| DOCUMENT SECTION |

= The Estates =

Assemblies of representatives of feudal society

The Estates, also known as the States (États, Landstände, Staten, Hungarian: Rendek), was the assembly of the representatives of the estates of the realm, the divisions of society in feudal times, called together for purposes of deliberation, legislation or taxation. A meeting of the estates that covered an entire kingdom was called an estates general.

==Overview==
The first estate was the clergy, the second the nobility and the third the commoners, although actual membership in the third estate varied from country to country. Bourgeoisie, peasants and people with no estate from birth were separated in Sweden and Finland as late as 1905.

Representation through estates was the norm in Europe until the advent of popular representation beginning with the French Revolution. The Estates General of France were convoked only twice between 1614 and 1789, both times during the Fronde (1648–53), and in neither case did they actually meet. At the final meeting of the Estates in 1789, they voted to join in a single National Assembly, generally seen as marking the start of the French Revolution. Estates continued to meet in Navarre until 1828, in Hungary until 1848, in Sweden until 1866, and in the Duchy of Mecklenburg until 1918.

| SUPPLIED ENTRIES |
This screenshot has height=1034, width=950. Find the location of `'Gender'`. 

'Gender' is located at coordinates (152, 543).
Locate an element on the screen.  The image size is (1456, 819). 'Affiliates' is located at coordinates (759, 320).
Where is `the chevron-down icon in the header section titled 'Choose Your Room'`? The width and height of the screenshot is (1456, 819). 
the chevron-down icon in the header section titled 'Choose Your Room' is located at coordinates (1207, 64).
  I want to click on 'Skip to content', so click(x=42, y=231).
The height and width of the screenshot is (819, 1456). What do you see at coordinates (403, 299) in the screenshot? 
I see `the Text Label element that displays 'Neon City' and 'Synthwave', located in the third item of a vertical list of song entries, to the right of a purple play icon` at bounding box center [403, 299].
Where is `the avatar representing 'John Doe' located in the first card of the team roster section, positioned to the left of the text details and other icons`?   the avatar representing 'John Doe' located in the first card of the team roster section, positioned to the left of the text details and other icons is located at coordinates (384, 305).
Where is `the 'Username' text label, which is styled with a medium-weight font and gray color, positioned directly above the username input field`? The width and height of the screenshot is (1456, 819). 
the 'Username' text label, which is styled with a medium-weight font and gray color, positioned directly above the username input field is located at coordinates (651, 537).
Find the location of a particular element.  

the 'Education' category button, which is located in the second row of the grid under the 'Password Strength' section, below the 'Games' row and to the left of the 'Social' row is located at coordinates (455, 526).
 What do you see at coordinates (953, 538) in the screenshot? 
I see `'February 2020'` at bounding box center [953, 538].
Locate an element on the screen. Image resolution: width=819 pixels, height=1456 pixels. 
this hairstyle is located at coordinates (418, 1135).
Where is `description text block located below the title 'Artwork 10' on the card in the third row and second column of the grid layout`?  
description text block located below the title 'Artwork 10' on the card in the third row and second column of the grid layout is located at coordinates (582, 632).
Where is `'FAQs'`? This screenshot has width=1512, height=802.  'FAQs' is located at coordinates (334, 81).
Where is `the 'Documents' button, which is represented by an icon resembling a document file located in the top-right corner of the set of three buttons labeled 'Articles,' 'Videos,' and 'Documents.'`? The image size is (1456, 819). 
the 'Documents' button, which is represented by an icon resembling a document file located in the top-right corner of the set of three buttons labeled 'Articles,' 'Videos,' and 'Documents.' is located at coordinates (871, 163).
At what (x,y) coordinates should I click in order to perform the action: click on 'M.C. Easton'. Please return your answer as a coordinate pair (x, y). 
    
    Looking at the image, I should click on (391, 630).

| SET OF TASKS |
- a) Output the passage of the text on the Estates from "Representation through estates" to "Mecklenburg until 1918.", word for word.
- b) According to the text on the Estates, in which places did estates keep meeting after 1789? Name every one.
- c) Take the text on the Estates further, picking up after its final sentence.
The listing comes from a separate source unrelated to the text on the Estates.

| ANSWERS TO THE PROBLEMS |
- a)
Representation through estates was the norm in Europe until the advent of popular representation beginning with the French Revolution. The Estates General of France were convoked only twice between 1614 and 1789, both times during the Fronde (1648–53), and in neither case did they actually meet. At the final meeting of the Estates in 1789, they voted to join in a single National Assembly, generally seen as marking the start of the French Revolution. Estates continued to meet in Navarre until 1828, in Hungary until 1848, in Sweden until 1866, and in the Duchy of Mecklenburg until 1918.

- b) Navarre, Hungary, Sweden, and the Duchy of Mecklenburg.

- c)
In some countries, the parliament kept the same name when its feudal organization was replaced with a more modern kind of representation, like census or universal suffrage. In Sweden, the Riksdag of the Estates was replaced with the Riksdag in 1866.

==List of estates==
- Convention of the Estates of Scotland
  - Parliament of Scotland, a meeting of the three estates of the realm
  - Convention of Estates (1689)
- Council of States (Switzerland)
  - Landsgemeinde
- Estates of the Netherlands Antilles
  - Estates of Aruba
  - Estates of Curaçao
  - Estates of Sint Maarten
- Estates General (France)
- States Provincial (France)
  - Estates of Béarn
  - Estates of Brittany
  - Estates of Burgundy
  - Estates of Languedoc
  - Estates of Navarre
- Parlement (France)
  - Parlement of Paris
  - Parlement of Toulouse
  - Parlement of Rouen (Normandy)
  - Parlement of Aix-en-Provence
  - Parlement of Rennes (Brittany)
  - Parlement of Pau
  - Parlement of Besancon
- Cortes (Spain and Portugal)
  - Cortes of Castilla
  - Cortes of Leon
  - Cortes of Aragon
  - General Court of Catalonia
  - Valencianes Courts
  - Cortes of Navarra
  - Portuguese Cortes
- Junta (governing body)
- Cabildo (Oversea Spanish domains)

- Imperial Diet (Holy Roman Empire)
  - Diet (assembly)
- Landstände, the territorial estates within the Holy Roman Empire
  - Estates of Württemberg
  - Prussian estates
- Riksdag of the Estates, the former diet of Sweden
- Thing (Scandinavian assembly)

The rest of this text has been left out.